Rx NURSE KRIS: Sagging Sex Life? Try Putting Down Your Book to Talk… now There’s a “Novel” Idea!

It’s been said time and time again: “sex sells“.
There is no better place to prove this particular saying true– than in the media.

Over just the past month ABC’s 20/20 aired: “The New Sex: Strange Arrangements”.
The Today Show Took a Tantalizing Peek at Lisa Rinna’s Big Fun Sexy Sex Book.
Dr. Oz aired a FIVE-part series called “Is This (50 shades of Grey) the Prescription for Female Libido?
And Lifetime TV is currently airing “7 Days of Sex“.

And oh, oh, OH there are so many more!

All I have to do is search “SEX” on my very own computer email and any given number of webzine articles are being advertised…selling yet another way to spice-up a sagging sex life.
Now, I am not complaining, no, no, no.  I find these articles as titillating as the next drama-driven DSP.
Of course, I also have no doubt the book “Fifiy Shades of Grey” is one reason why many folks are finding themselves fascinated and obsessed with enticing and engaging the opposite sex. In case you’ve been vacationing in Antarctica, and have not heard of this book– put almost ridiculously simply, the story focuses on the lives of a billionaire and college student who enter into an S&M relationship (he’s dominant, she’s submissive).
Of course it does.
And of course there is so much more to it, but what’s intriguing to me is the erotic buzz it’s creating– especially among married couples.

I can’t help but wonder what might happen if we simply put down the books, turned-off the computer (after you’ve finished reading DSP.com, of course) and the television– to take a moment to reflect upon what attracted us to our partner in the first place.
Toss aside the “sexy” whips and chains and try using sexy words to stimulate– not unlike the author of Fifty Shades.  What’s ironic is, it’s her choice of words that are so seductive.

Good communication is the basis for a great relationship.  It builds trust.  It allows– and encourages people to open up and express feelings which can then lead to, well, you know…

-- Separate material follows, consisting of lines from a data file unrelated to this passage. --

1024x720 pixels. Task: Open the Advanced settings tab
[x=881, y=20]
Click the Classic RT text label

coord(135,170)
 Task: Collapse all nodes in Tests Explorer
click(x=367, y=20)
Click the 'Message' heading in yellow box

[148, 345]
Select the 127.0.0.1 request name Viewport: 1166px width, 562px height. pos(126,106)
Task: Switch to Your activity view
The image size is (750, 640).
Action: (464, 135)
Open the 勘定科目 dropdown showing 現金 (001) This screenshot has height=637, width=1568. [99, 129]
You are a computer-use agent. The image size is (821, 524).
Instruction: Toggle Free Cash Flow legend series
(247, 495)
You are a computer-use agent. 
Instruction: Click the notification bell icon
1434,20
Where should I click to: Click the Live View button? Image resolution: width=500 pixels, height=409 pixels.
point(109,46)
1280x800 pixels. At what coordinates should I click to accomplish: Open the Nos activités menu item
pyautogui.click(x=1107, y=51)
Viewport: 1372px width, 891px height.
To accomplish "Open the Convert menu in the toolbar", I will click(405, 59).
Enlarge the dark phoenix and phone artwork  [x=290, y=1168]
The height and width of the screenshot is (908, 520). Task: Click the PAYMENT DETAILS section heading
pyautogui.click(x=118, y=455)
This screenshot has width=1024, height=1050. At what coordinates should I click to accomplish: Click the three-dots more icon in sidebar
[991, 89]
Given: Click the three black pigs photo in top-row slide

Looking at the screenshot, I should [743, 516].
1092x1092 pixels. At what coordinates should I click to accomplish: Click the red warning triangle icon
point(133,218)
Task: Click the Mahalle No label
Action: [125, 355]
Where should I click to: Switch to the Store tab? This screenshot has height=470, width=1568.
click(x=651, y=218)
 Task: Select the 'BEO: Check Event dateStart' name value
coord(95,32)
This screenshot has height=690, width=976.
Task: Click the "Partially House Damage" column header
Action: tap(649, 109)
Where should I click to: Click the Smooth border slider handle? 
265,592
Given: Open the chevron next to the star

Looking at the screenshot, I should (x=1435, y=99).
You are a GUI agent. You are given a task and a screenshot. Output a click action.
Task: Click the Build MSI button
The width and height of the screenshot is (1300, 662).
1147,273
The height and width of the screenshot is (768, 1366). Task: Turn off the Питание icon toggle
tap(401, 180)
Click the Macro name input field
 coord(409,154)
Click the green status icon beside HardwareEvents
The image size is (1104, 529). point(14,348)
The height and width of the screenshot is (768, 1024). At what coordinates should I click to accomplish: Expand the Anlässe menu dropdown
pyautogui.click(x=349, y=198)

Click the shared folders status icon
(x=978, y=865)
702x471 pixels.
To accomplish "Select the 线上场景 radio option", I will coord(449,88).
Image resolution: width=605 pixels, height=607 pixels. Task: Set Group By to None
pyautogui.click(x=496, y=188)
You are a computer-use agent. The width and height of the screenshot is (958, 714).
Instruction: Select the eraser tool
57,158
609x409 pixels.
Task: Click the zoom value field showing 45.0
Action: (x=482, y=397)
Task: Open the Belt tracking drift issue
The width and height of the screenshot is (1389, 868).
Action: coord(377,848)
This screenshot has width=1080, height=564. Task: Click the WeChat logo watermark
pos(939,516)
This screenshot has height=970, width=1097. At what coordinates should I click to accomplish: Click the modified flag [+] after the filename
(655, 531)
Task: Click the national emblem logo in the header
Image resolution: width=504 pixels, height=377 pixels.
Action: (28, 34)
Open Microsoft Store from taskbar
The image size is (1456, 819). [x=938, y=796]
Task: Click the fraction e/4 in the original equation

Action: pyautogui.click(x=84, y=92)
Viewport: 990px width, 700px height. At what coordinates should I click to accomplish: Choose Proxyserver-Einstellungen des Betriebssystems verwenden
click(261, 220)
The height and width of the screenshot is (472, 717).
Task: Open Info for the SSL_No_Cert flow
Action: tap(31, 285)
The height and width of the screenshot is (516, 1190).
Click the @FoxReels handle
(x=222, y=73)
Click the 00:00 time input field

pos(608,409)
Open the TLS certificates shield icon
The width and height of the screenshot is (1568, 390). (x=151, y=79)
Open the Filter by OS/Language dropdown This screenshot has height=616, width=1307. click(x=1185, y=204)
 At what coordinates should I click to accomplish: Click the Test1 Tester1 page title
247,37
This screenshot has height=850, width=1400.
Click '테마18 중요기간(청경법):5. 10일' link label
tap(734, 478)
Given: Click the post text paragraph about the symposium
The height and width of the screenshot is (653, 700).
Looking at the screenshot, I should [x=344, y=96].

Remember talking into the wee hours of the morning when you and your partner first met?
Remember how it felt when you listened because you wanted to learn everything about this person you hoped to marry?
Remember when anticipation set the mood?
Remember when their words turned you on?

Just think about where passion first blossomed, try it.  Take a moment to listen… really listen. It worked for author E.L. James and I’ll bet it can work for you.